TM: You should feel virtuous. The world needs more useless things.
AE: Yeah, and we would never accept that they are part of the industry of entertainment. It’s so elegant to be a novelist. Anyway, that would give a sense, a reason, to create novels: In them, you can still propose things to understand the world, without having to offer statistical information.
TM: So was the germ of this novel, Sudden Death, a particular factual discovery that you made, or was it a particular imaginative impulse? I had a fantasy as I was reading … there were a couple of times when I was reading that I came across something I wasn’t sure if you made up or not, but I thought: If that’s true, and he found that in a book, he must have thought, “A-ha! There’s a novel!”
AE: This is it: It was seeing one of the mitres, one of these feather-art mitres. I had been circling the idea for the rest of the novel for a long time, but it would be such a European novel, you know? And I don’t know, but I think Americans have as pretentious a relationship with Europe as Latin Americans do. I now find kind of antipathetic this Eurocentrism of Julio Cortázar, for example. The je ne sais quoi of the characters of Julio Cortázar—I find it annoying. It’s like, lily white.
TM: Not only the ennui, but also the je ne sais quoi!
AE: So the novel [I had in mind] was a very European novel. And the idea of how you introduce Mexico into that mess, that had a lot to do with everything at that moment. But the way you put your question, it was the mitres. And the idea of Caravaggio being a tennis player. For years, I had been researching to write a novel about Caravaggio, because as you say, this character, you could write novels all your life about him. He was such an extreme person.
TM: He’s almost an allegory for the novel as a form in some way, you know? He’s polysexual, he’s in many ways a brute and very unrefined, and in other ways he’s a genius.
AE: He’s sophisticated in his brutality.
TM: His attraction for the novelist as a figure to tell stories about just seems very intuitive to me.
AE: And he drinks from the water of the poetic theory of the Renaissance that demands a certain amount of reality in artwork. Since, like, immediately after Petrarch, there were these moral writings in Italy demanding that art stop being so affected—that art should be real, should represent life as it is, and no one had found the key to do it. I think that it’s not casual, not just coincidental, that at the moment when Caravaggio is inventing modern art, Cervantes, a few miles away in Madrid, is inventing the novel. I think that they are ways of portraying the world that are very similar in their craziness, in their sophistication, in this, like, moral fury, you know? Cervantes is a furious character. He’s as angry at everything as you are! As is Caravaggio. This resentment—of the poor man who will become important as an artist during his life but who, anyway, will never stop being angry—all of that is there in both of them.

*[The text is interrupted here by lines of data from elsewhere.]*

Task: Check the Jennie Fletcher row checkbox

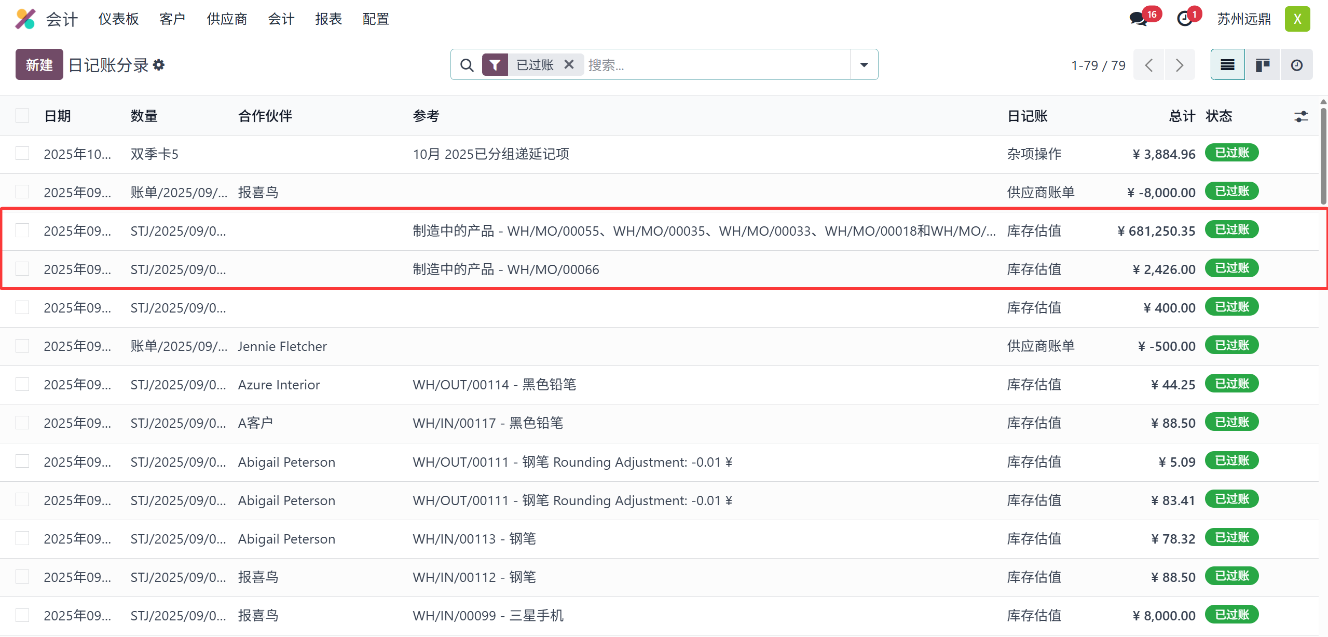Action: [x=22, y=346]
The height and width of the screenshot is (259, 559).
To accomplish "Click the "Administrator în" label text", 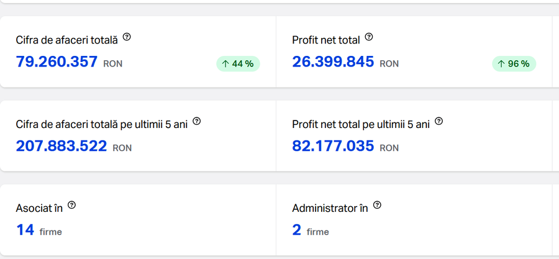I will pos(330,208).
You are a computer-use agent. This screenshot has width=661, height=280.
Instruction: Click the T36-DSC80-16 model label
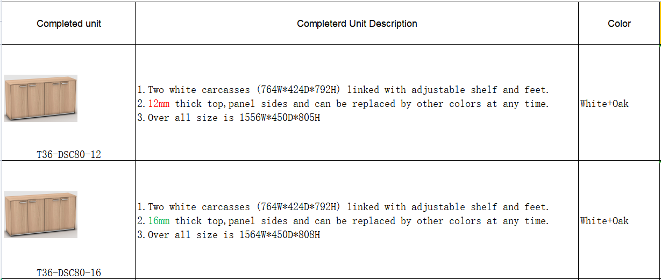click(69, 272)
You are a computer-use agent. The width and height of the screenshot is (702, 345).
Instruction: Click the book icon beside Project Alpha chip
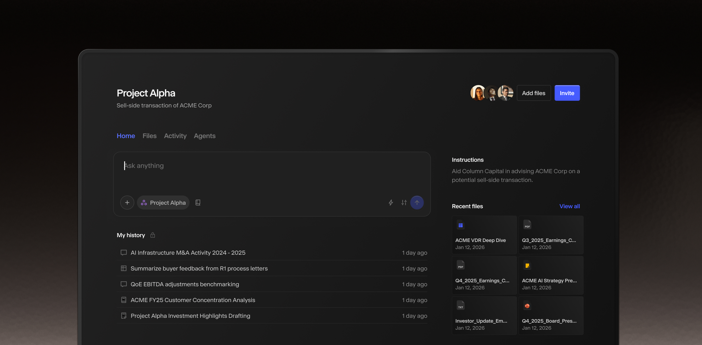coord(198,203)
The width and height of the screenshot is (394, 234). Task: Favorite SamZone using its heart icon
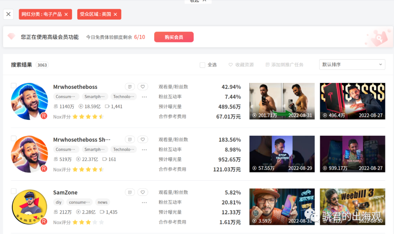click(x=143, y=192)
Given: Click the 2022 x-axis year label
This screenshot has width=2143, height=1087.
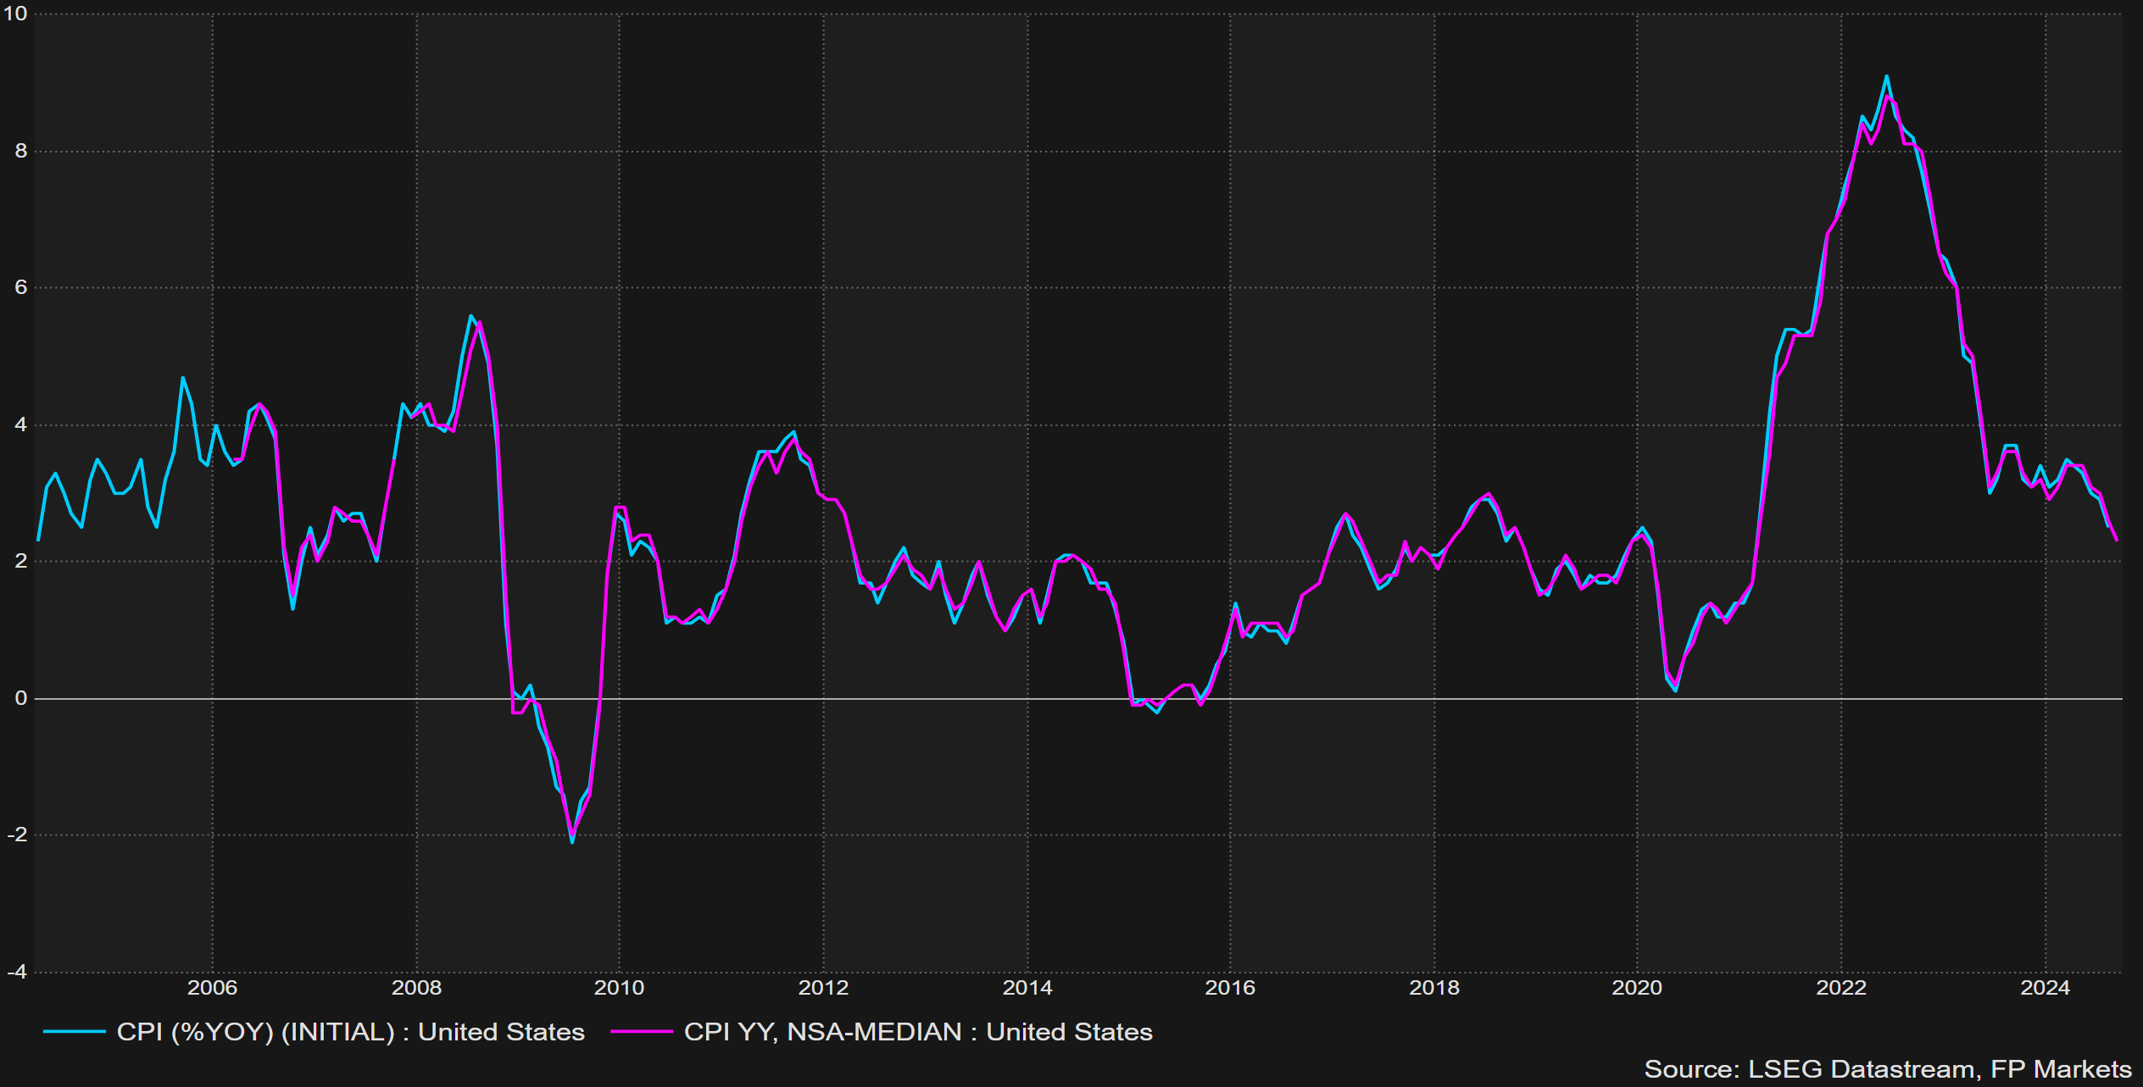Looking at the screenshot, I should 1841,988.
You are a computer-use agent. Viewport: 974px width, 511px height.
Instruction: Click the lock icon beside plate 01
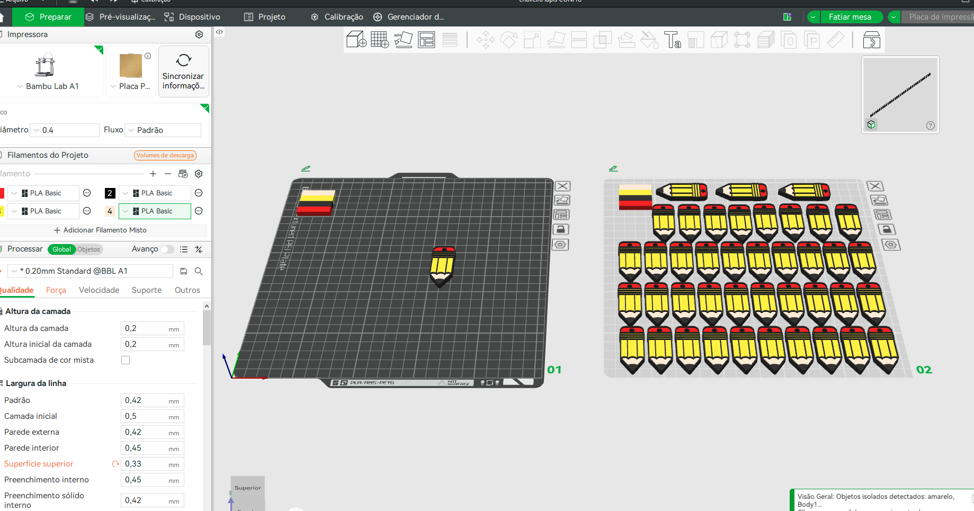coord(561,229)
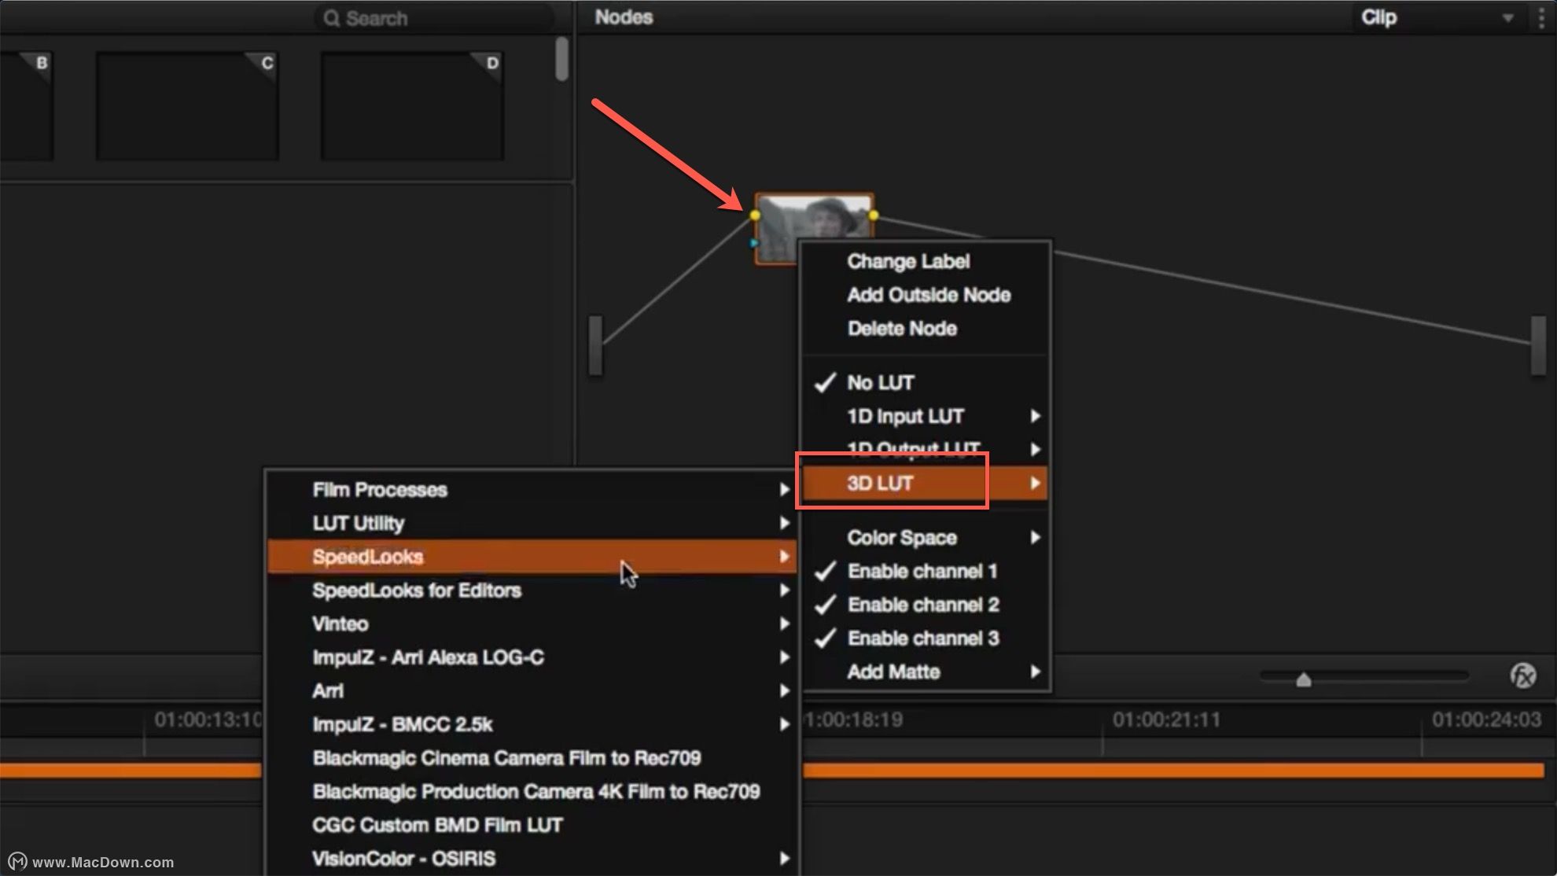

TM: And the trick, and sort of the crux, is that somehow the anger doesn’t swallow up the style. Like, they’re both geniuses enough to preserve the stylistic impulse in the middle of this moral fury. You know? And they’re great stylists. And I think that’s in your book in a way, too. It’s a very political book, and I can see in it the skeleton of the very European book it almost was, but you’re such a great stylist—or else you’re a mediocre stylist but you have a great translator—that it turns into something that’s very warm and very human and very real.
AE: I am a great stylist. [Laughter.]
There is this thing that I think is essential, and that doesn’t always go well, and that is that modern art shows its structure. The Quixote is still the most postmodern book, even when it is the first modern book. Remember the beginning of the second part? Quixote gets a copy of Quixote, the first part, reads it, and says, “This was not like that!” [Laughter.] Right? “I don’t know who wrote this, but it was not like that! I defeated those guys. Everything’s wrong here, and everybody’s reading this? Let’s go out again to fix this problem.” So in the Quixote, the threads are completely visible, as they are in Caravaggio. And I think this is inherent to art.